Who do you turn to in a situation like this?  It seemed like the benefits lady who talked to me on my first day was in the same boat I was in.  She had no idea what she was doing!  Other people asked questions and she stated the coverage that she elected.  Great.  How is a 40 year old, single mother’s elected coverage supposed to relate to a guy directly out of college?  Thank God I had a week to submit my elected coverage, because that gave me time to research and talk to my Dad.  Now am I confident in my selections?…Absolutely not. 

Having had this experience, I propose a mandatory class for all college seniors, regardless of their major.  This class would be taught jointly between a few different departments and would touch on topics that everyone will face after college:

  1. Résumés and cover letters: writing and critiquing
  2. Interviews: How to sound like a better you
  3. Benefits: The pros and cons of certain coverage
  4. Insurance: Life, Car, Home
  5. Personal Finance: How to Budget, and Don’t let your ego use your wallet
  6. Retirement Planning: Yes, you’re 21, but you won’t be forever

I propose that this class be mandatory for all college seniors because regardless of major, everyone will face these issues after college, and not everyone will have someone close to them bail them out (Thanks Dad!). 

I realize that all of these topics vary by person, but having someone lay out some basic guidelines that you will be tested on is something that I think everyone can agree on.  For instance: If you start out saving/investing 10% in a 401k/IRA/Roth IRA when you are in your early 20’s, you will be set for 80% income replacement when you retire (USAA Magazine), and your housing expense should be a maximum of 30% of your take home pay (many financial professionals).  Basic guidelines like these can educate people and make them more aware of their situations. 

I had great professors in college, but unfortunately only two of them did any sort of rundown on personal finance, and both of them were hurried on the last day of class.  In a few of my classes we worked on our résumés, but everyone thinks their way is the best, and I ended up with a few different versions to appease a few different people.  Interview sessions were offered by Career Development Services.  The key word “offered.”  Few people took them up on it. And I know quite a few people who graduated college with a great deal of debt.  Why?  Because they could pay off all their cards when they got jobs. 

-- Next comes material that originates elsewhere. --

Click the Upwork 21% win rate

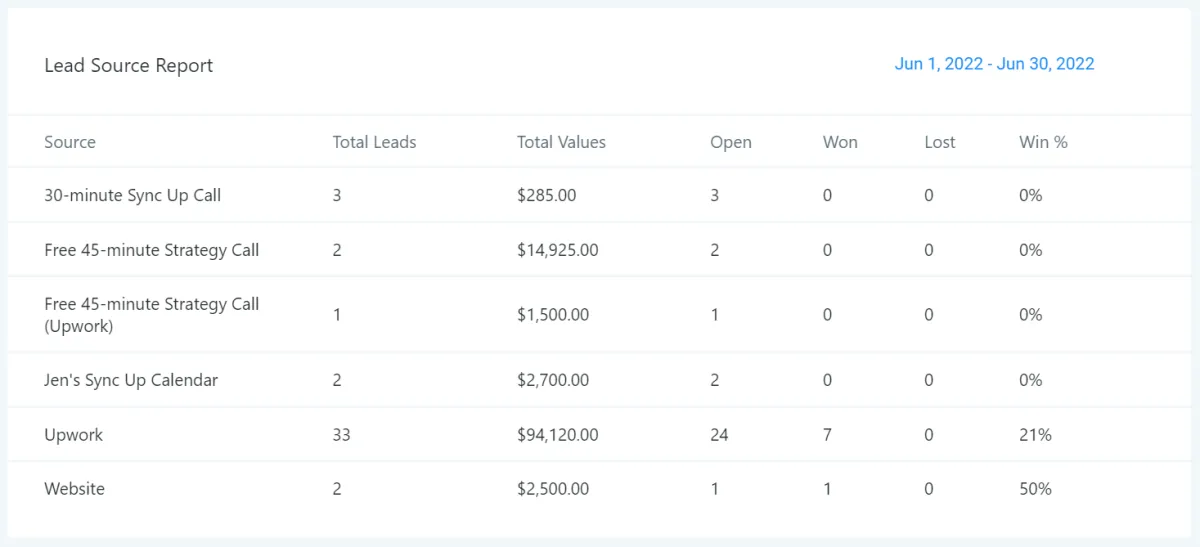[x=1035, y=435]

I think a mandatory class along these lines would have a great impact on the future leaders of our country.  And maybe, just maybe, it may help make frugality a virtue again.





Planning Ahead

20 02 2008

Not planning ahead can get expensive. This weekend we went on a ski trip with my family, and I didn’t adequately plan ahead. I assumed everything was taken care of (which it was for the most part), but I missed the opportunity to save my family at least $20 a day on lift tickets (we were already getting a good deal, but we could have gotten better via Craigslist or ebay). I also assumed that we would be staying in a cabin or condo on the slopes as we usually do.

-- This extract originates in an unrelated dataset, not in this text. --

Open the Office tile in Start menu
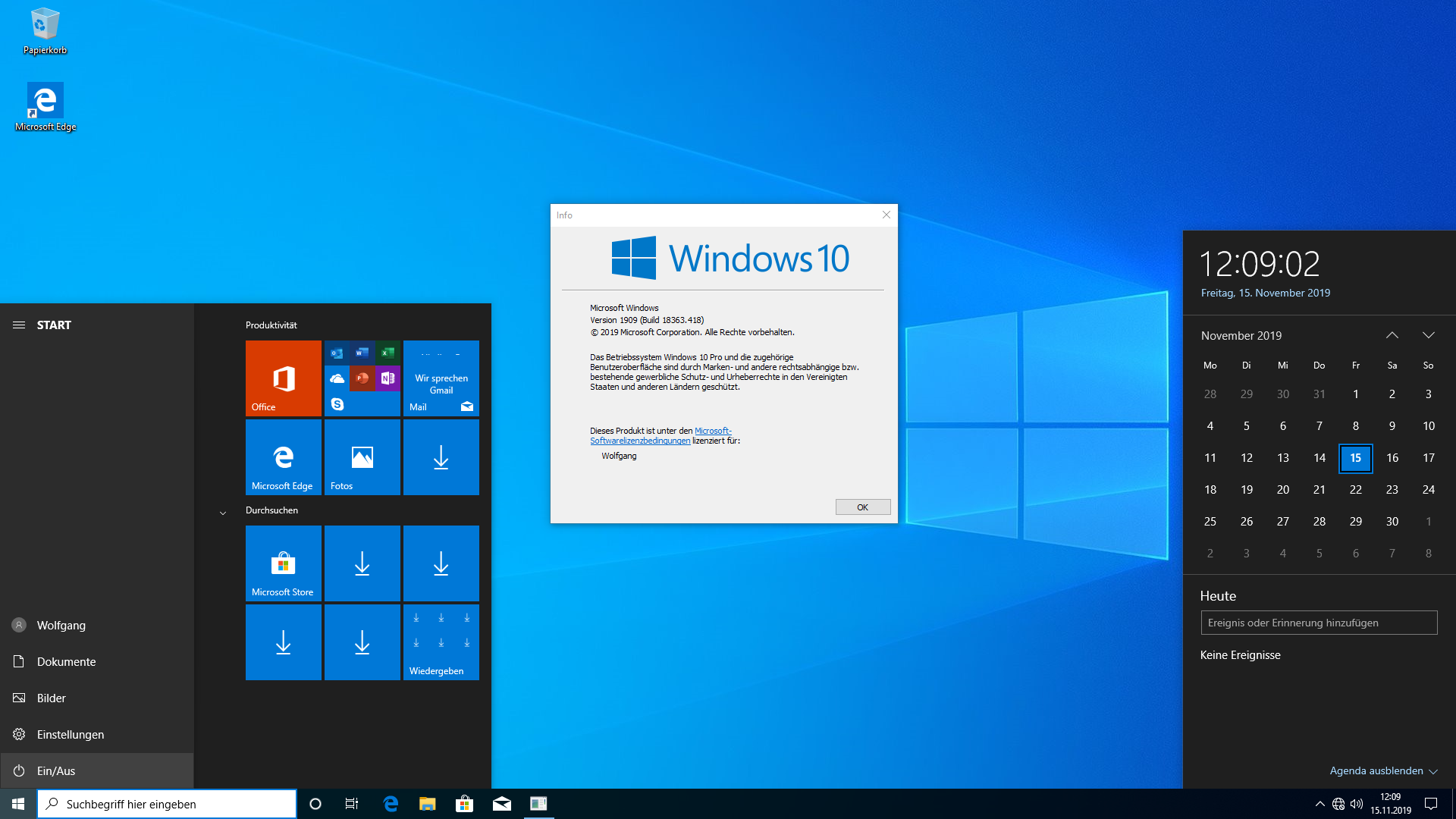 [283, 378]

Had I fully read the e-mails ahead of time I would have seen that we had to ride a shuttle from the house to the slopes, making it hard to go back to the place for lunch. Without realizing this I paid for lunch on the slopes… BAD IDEA. Not only did Mary and I have to hunt down a table (on a busy holiday weekend), I was price gouged by paying $31 for lunch for the two of us. That amount doesn’t sound too bad, but when we each got a cup of soup, a half a sandwich, and a vitamin water it’s pretty ridiculous. Needless to say, Mary and Stacy (my sister-in-law) got smart and decided to make lunch for day two on the slopes. I volunteered to wear a backpack all day, and we ended up having a great inexpensive lunch, even though it was a bit crushed as the backpack wrecked havoc on my balance in the terrain park.

I usually do plan ahead for things like this, but this time it all just snuck up on me. From now on I will be actively involved in planning trips and I will research before I go.